Goal of the exercise:
Recast each nonblank line of the material below as a row in a Markdown table with two columns, Row and Line. Number the rows in order.

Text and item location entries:
-.-.-

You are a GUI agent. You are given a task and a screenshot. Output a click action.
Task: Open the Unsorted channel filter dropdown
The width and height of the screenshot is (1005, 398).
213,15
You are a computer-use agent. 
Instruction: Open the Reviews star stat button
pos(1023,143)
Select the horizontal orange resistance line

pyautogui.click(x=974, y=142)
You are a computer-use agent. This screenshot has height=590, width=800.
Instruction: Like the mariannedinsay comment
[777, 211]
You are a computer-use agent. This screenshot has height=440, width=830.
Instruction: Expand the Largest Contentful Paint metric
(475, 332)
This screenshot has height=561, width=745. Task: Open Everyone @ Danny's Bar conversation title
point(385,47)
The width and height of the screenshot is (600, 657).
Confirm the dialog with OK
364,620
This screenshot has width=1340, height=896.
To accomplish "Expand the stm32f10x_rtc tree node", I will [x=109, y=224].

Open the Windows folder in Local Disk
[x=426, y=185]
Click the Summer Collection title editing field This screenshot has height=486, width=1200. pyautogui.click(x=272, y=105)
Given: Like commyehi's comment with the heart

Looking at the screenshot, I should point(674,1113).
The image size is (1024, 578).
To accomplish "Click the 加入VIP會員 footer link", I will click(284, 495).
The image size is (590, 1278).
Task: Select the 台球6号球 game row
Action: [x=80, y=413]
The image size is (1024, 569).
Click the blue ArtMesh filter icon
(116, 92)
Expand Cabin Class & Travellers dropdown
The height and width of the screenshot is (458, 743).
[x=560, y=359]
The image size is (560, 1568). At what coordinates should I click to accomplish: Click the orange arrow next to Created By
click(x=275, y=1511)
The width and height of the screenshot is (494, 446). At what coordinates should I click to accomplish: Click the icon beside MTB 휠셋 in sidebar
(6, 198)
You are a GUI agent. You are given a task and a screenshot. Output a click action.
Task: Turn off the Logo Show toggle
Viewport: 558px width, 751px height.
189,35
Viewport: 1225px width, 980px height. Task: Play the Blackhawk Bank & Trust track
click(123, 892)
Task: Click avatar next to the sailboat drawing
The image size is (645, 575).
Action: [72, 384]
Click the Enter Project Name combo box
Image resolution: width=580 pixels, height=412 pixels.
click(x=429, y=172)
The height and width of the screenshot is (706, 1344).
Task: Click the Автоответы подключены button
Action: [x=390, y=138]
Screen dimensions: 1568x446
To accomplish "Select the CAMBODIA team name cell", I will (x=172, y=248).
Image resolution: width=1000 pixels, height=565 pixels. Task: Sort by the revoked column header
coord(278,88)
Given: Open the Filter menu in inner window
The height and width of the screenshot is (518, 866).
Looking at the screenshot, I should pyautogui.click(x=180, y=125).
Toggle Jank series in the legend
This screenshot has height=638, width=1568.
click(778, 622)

-.-.-

Answer to the exercise:
| Row | Line |
|---|---|
| 1 | You are a GUI agent. You are given a task and a screenshot. Output a click action. |
| 2 | Task: Open the Unsorted channel filter dropdown |
| 3 | The width and height of the screenshot is (1005, 398). |
| 4 | 213,15 |
| 5 | You are a computer-use agent.  |
| 6 | Instruction: Open the Reviews star stat button |
| 7 | pos(1023,143) |
| 8 | Select the horizontal orange resistance line |
| 9 | pyautogui.click(x=974, y=142) |
| 10 | You are a computer-use agent. This screenshot has height=590, width=800. |
| 11 | Instruction: Like the mariannedinsay comment |
| 12 | [777, 211] |
| 13 | You are a computer-use agent. This screenshot has height=440, width=830. |
| 14 | Instruction: Expand the Largest Contentful Paint metric |
| 15 | (475, 332) |
| 16 | This screenshot has height=561, width=745. Task: Open Everyone @ Danny's Bar conversation title |
| 17 | point(385,47) |
| 18 | The width and height of the screenshot is (600, 657). |
| 19 | Confirm the dialog with OK |
| 20 | 364,620 |
| 21 | This screenshot has width=1340, height=896. |
| 22 | To accomplish "Expand the stm32f10x_rtc tree node", I will [x=109, y=224]. |
| 23 | Open the Windows folder in Local Disk |
| 24 | [x=426, y=185] |
| 25 | Click the Summer Collection title editing field This screenshot has height=486, width=1200. pyautogui.click(x=272, y=105) |
| 26 | Given: Like commyehi's comment with the heart |
| 27 | Looking at the screenshot, I should point(674,1113). |
| 28 | The image size is (1024, 578). |
| 29 | To accomplish "Click the 加入VIP會員 footer link", I will click(284, 495). |
| 30 | The image size is (590, 1278). |
| 31 | Task: Select the 台球6号球 game row |
| 32 | Action: [x=80, y=413] |
| 33 | The image size is (1024, 569). |
| 34 | Click the blue ArtMesh filter icon |
| 35 | (116, 92) |
| 36 | Expand Cabin Class & Travellers dropdown |
| 37 | The height and width of the screenshot is (458, 743). |
| 38 | [x=560, y=359] |
| 39 | The image size is (560, 1568). At what coordinates should I click to accomplish: Click the orange arrow next to Created By |
| 40 | click(x=275, y=1511) |
| 41 | The width and height of the screenshot is (494, 446). At what coordinates should I click to accomplish: Click the icon beside MTB 휠셋 in sidebar |
| 42 | (6, 198) |
| 43 | You are a GUI agent. You are given a task and a screenshot. Output a click action. |
| 44 | Task: Turn off the Logo Show toggle |
| 45 | Viewport: 558px width, 751px height. |
| 46 | 189,35 |
| 47 | Viewport: 1225px width, 980px height. Task: Play the Blackhawk Bank & Trust track |
| 48 | click(123, 892) |
| 49 | Task: Click avatar next to the sailboat drawing |
| 50 | The image size is (645, 575). |
| 51 | Action: [72, 384] |
| 52 | Click the Enter Project Name combo box |
| 53 | Image resolution: width=580 pixels, height=412 pixels. |
| 54 | click(x=429, y=172) |
| 55 | The height and width of the screenshot is (706, 1344). |
| 56 | Task: Click the Автоответы подключены button |
| 57 | Action: [x=390, y=138] |
| 58 | Screen dimensions: 1568x446 |
| 59 | To accomplish "Select the CAMBODIA team name cell", I will (x=172, y=248). |
| 60 | Image resolution: width=1000 pixels, height=565 pixels. Task: Sort by the revoked column header |
| 61 | coord(278,88) |
| 62 | Given: Open the Filter menu in inner window |
| 63 | The height and width of the screenshot is (518, 866). |
| 64 | Looking at the screenshot, I should pyautogui.click(x=180, y=125). |
| 65 | Toggle Jank series in the legend |
| 66 | This screenshot has height=638, width=1568. |
| 67 | click(778, 622) |